Now let’s talk about int. The main function returns this int. This int is an exit status. These are kind of like error codes. We are all familiar with error 404 not found when trying to access a website and the page isn’t there anymore. These codes don’t mean anything to normal people, but they are useful for the engineers that built the program. They can use that code and look it up in a table or documentation to see exactly what the problem is. We can use this exit status in our own programs too. By convention an exit status of 0 means no problems. This means we can use the numbers from 1 upwards to describe any errors that we may encounter. Look at the following:

#include <stdio.h>
#include <cs50.h>

int main(int argc, string argv[])
{
    if (argc != 2)
    {
        printf("Missing command-line argument\n");
        return 1;
    }
    printf("hello, %s\n", argv[1]);
    return 0;
}

If the user doesn’t type in an argument, “Missing command-line argument” is displayed on the terminal, and an exit status of 1 is stored in the terminal in the variable ? and we can use that. After the program ends, we can type into the terminal echo $?. Echo is like the print function, $ is the symbol for the terminal to give us the value inside of, and ? is the variable name for the exit status.

Cryptography

Cryptography is very important for keeping things secure. Passwords and credentials shouldn’t be broadcast without being encrypted otherwise attackers can see them in plain text. We use encryption to obfuscate this plain text into something seemingly garbage, or ciphertext. So there are algorithms that turn plaintext into ciphertext. However, we need to be able to de-encrypt ciphertext back into plaintext to be useful. This is where a secret key comes in. The key is the instruction the algorithm uses to encrypt and decrypt. A simple way is to say that plaintext A becomes ciphertext B and plaintext B becomes ciphertext C etc.
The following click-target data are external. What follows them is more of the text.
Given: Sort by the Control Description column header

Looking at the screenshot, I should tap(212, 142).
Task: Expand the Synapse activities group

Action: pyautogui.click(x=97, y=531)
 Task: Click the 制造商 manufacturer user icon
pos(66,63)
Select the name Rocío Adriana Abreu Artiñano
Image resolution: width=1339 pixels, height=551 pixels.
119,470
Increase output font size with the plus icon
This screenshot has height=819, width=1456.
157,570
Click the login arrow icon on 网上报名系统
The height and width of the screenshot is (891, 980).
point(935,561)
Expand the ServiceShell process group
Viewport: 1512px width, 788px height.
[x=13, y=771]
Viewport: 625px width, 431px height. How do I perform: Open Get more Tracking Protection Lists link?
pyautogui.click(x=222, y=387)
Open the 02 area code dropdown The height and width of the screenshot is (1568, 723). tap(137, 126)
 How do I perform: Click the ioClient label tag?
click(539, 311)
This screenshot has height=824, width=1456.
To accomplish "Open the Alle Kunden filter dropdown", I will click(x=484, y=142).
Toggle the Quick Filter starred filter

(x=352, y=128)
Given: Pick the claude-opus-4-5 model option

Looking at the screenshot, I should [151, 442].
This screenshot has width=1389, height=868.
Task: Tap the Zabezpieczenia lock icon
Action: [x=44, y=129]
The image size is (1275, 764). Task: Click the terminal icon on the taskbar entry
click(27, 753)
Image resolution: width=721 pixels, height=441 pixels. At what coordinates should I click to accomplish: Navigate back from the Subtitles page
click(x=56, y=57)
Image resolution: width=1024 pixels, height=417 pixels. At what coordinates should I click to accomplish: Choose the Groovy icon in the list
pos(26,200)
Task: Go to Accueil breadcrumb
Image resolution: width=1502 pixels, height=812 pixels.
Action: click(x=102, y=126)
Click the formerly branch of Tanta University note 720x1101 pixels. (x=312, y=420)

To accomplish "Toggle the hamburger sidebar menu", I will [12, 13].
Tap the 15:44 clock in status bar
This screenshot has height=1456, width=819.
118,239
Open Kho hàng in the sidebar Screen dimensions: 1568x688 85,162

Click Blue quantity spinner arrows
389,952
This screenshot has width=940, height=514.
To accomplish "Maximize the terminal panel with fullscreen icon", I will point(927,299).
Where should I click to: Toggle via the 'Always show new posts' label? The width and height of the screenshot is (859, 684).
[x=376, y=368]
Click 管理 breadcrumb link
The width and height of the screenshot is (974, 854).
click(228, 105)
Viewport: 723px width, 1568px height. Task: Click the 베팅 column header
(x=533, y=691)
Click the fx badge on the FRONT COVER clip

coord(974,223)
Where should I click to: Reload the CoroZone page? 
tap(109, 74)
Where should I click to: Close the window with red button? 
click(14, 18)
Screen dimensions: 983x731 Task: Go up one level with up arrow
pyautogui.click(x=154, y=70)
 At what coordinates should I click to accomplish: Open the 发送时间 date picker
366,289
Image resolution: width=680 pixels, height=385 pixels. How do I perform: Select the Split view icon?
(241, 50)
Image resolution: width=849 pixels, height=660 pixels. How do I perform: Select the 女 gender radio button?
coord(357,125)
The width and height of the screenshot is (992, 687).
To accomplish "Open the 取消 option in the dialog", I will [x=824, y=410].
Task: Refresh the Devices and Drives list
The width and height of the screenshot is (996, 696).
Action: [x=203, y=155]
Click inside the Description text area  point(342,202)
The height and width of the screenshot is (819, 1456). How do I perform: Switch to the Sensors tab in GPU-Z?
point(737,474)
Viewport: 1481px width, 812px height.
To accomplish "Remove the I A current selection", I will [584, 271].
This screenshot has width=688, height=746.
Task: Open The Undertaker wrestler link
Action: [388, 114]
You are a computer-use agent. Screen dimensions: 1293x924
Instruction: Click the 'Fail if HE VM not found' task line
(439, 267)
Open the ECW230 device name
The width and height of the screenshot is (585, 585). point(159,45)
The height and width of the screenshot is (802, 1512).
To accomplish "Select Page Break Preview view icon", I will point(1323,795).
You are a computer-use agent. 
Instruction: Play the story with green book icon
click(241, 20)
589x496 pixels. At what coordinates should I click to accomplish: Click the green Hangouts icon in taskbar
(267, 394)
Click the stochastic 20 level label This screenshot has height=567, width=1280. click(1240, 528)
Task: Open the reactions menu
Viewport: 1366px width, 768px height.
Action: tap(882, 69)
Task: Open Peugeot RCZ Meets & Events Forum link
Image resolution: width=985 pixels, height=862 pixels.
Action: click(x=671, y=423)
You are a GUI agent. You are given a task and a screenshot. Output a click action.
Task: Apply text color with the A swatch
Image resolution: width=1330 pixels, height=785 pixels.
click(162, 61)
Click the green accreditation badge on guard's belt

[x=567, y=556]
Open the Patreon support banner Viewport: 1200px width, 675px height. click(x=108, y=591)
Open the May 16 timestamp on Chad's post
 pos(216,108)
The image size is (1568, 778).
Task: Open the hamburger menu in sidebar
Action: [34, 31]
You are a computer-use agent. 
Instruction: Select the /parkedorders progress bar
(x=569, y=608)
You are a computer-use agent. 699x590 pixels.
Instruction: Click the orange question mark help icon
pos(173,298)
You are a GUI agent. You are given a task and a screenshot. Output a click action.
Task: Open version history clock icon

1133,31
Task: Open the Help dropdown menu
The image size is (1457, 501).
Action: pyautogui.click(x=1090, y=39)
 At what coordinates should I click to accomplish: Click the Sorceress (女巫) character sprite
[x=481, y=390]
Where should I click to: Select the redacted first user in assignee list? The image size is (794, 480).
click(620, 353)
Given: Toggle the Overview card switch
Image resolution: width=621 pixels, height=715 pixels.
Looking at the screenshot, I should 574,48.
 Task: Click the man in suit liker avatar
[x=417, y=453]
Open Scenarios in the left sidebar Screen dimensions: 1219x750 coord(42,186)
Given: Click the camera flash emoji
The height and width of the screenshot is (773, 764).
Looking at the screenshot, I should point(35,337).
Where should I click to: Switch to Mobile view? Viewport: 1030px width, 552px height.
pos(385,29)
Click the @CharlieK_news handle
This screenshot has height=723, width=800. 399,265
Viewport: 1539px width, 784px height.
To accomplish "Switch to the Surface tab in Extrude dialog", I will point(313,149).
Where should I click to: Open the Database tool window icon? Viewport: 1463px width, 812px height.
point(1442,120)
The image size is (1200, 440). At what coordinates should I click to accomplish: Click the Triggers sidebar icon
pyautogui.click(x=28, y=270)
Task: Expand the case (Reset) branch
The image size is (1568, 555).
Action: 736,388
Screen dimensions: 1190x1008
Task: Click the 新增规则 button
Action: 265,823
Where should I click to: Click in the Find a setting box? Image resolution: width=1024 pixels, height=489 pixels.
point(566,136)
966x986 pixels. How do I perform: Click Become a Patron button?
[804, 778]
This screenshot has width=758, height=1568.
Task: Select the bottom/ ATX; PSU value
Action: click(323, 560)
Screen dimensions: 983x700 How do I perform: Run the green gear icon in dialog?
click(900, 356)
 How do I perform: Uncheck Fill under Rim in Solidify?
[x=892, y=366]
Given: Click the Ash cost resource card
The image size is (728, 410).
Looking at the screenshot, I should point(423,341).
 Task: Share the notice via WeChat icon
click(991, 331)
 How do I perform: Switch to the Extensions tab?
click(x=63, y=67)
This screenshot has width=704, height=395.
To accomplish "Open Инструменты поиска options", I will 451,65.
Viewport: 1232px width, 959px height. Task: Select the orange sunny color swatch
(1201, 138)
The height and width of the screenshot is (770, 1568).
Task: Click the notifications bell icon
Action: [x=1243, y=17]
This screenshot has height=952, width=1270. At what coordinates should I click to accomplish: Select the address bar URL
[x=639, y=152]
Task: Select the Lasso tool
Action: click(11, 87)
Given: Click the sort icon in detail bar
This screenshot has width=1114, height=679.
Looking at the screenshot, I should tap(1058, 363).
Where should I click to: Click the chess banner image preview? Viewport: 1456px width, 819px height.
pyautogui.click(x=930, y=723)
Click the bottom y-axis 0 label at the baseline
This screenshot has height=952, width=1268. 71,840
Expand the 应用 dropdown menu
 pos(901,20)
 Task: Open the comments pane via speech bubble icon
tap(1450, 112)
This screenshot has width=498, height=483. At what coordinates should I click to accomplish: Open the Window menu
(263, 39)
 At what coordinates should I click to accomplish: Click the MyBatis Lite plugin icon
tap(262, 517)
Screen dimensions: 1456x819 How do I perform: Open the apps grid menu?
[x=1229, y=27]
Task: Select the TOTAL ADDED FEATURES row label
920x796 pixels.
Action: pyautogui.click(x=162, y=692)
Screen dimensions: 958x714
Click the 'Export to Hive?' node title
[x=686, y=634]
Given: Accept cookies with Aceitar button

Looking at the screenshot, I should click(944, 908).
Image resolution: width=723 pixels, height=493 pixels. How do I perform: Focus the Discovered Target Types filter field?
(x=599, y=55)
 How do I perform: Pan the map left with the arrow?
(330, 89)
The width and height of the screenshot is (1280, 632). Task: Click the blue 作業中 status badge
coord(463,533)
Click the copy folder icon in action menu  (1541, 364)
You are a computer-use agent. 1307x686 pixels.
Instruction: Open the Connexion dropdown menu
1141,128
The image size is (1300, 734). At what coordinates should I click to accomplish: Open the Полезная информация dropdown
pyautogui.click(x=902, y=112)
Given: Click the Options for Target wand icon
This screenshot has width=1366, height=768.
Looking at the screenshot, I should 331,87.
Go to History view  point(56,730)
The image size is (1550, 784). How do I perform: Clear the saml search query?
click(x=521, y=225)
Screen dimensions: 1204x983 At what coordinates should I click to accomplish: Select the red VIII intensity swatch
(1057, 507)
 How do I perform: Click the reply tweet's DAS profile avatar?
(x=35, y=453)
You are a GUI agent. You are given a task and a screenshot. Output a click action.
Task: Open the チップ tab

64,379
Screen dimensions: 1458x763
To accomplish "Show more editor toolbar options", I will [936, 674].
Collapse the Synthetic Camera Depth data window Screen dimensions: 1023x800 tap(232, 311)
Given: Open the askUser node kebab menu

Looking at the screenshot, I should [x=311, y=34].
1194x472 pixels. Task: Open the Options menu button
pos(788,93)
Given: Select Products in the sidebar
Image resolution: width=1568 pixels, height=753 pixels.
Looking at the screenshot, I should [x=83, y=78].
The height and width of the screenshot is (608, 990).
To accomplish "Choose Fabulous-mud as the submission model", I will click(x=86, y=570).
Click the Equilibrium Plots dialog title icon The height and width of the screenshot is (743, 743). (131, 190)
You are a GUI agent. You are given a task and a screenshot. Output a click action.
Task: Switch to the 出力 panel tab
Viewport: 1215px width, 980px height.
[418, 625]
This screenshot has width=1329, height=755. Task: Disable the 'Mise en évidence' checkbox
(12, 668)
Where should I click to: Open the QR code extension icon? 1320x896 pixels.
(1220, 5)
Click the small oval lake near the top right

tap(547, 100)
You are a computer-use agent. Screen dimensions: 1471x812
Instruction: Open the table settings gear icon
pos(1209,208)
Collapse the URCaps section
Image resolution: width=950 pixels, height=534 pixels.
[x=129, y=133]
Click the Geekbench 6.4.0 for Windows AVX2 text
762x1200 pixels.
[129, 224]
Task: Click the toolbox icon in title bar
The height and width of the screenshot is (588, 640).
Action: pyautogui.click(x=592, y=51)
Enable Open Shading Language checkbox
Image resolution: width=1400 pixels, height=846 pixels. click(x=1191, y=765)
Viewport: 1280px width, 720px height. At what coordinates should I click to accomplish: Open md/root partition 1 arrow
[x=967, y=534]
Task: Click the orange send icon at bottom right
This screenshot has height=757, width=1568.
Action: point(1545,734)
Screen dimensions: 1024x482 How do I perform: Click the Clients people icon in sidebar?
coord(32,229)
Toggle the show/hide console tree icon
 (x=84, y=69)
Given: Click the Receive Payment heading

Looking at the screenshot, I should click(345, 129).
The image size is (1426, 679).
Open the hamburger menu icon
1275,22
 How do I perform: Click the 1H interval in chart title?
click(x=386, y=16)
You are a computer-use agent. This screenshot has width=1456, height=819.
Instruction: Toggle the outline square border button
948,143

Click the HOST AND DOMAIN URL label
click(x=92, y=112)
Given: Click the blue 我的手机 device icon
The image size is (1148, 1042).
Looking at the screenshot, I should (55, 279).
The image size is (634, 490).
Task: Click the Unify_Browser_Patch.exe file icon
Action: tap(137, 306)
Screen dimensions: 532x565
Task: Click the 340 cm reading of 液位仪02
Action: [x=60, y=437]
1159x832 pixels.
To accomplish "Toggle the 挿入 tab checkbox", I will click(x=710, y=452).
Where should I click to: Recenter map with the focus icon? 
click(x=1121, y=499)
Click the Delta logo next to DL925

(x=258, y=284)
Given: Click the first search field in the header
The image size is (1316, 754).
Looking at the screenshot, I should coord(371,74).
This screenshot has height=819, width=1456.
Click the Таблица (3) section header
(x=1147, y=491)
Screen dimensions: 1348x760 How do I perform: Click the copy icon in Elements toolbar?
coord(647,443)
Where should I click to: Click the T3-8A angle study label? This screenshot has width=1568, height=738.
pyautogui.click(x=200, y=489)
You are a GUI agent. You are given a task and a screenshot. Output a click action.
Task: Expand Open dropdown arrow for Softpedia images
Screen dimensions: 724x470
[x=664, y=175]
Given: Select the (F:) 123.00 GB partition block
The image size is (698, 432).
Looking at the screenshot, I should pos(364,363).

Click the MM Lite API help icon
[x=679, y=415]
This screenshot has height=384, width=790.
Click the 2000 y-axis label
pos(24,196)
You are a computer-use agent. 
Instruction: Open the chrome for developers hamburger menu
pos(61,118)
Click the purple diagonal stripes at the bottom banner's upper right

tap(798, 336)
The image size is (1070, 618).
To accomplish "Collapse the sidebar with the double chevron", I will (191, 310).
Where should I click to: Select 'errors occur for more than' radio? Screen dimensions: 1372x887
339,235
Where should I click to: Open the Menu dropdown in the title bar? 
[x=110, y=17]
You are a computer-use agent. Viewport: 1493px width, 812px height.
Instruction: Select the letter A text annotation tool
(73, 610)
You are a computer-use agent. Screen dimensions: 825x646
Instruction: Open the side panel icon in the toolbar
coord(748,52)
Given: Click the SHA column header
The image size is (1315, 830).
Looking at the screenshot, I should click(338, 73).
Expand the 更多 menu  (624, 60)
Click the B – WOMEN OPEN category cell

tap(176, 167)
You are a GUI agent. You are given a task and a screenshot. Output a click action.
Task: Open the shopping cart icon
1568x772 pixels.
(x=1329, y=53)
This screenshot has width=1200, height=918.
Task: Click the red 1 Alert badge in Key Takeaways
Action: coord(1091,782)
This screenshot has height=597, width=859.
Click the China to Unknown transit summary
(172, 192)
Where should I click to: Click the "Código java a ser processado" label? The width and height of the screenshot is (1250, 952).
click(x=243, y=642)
So the key here would be plus 1. It becomes more difficult for an attacker to decrypt the message, but in reality not very hard at all. All the recipient of the cipher text has to do is subtract 1 from each character. Another simple letter substitution cipher is called rot13, or rotate by 13 places. You simply shift the letter 13 places. It is quite brilliant in the way you decrypt with rot13; you just apply the same rot13. The alphabet is 26 characters long, if you rotate it by 13 you get the cipher text, and if you rotate it again by 13 you get the original message. Again, this is not really secure as anyone can crack this super quick. These two encryption methods fall under the “Caeser cipher” heading. They substitute the characters for other characters further along the alphabet.